- ABOUT THIS TASK
Only the lines from the one with "Select the Best" through the last line of the data below are to be duplicated, exactly and without pictures.

[Dataset entries]
────────────────────────────────────────

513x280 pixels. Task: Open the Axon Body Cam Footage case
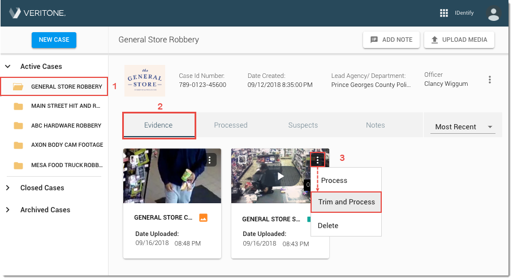pyautogui.click(x=67, y=145)
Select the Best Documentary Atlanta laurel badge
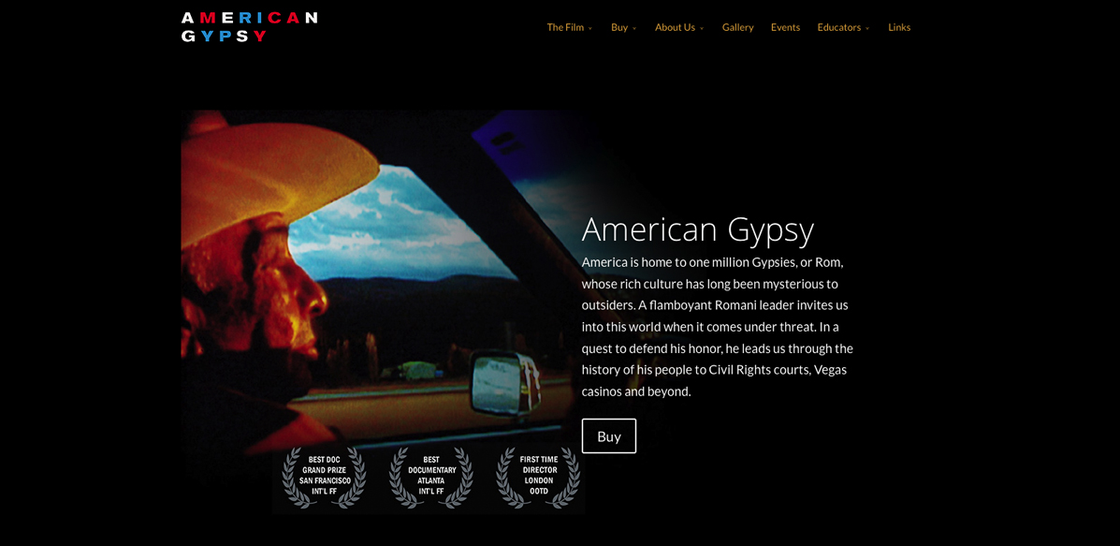Screen dimensions: 1120x546 [431, 476]
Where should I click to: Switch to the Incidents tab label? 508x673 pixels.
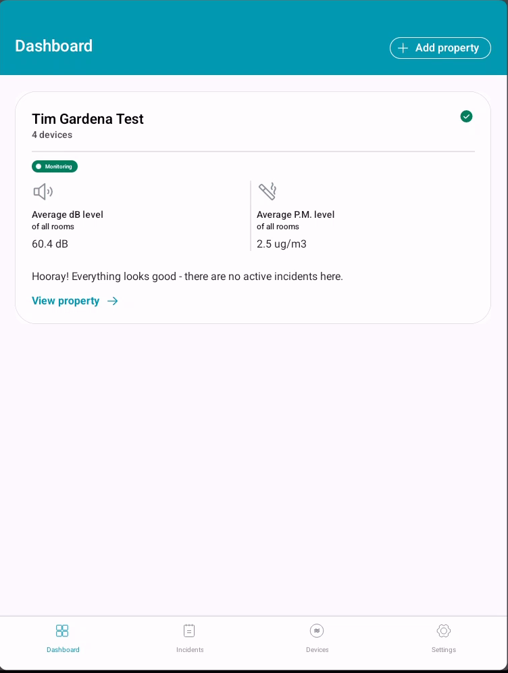click(x=190, y=650)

────────────────────────────────────────

- YOUR RESPONSE
Select the Best Documentary Atlanta laurel badge
Screen dimensions: 1120x546 [431, 476]
Where should I click to: Switch to the Incidents tab label? 508x673 pixels.
click(x=190, y=650)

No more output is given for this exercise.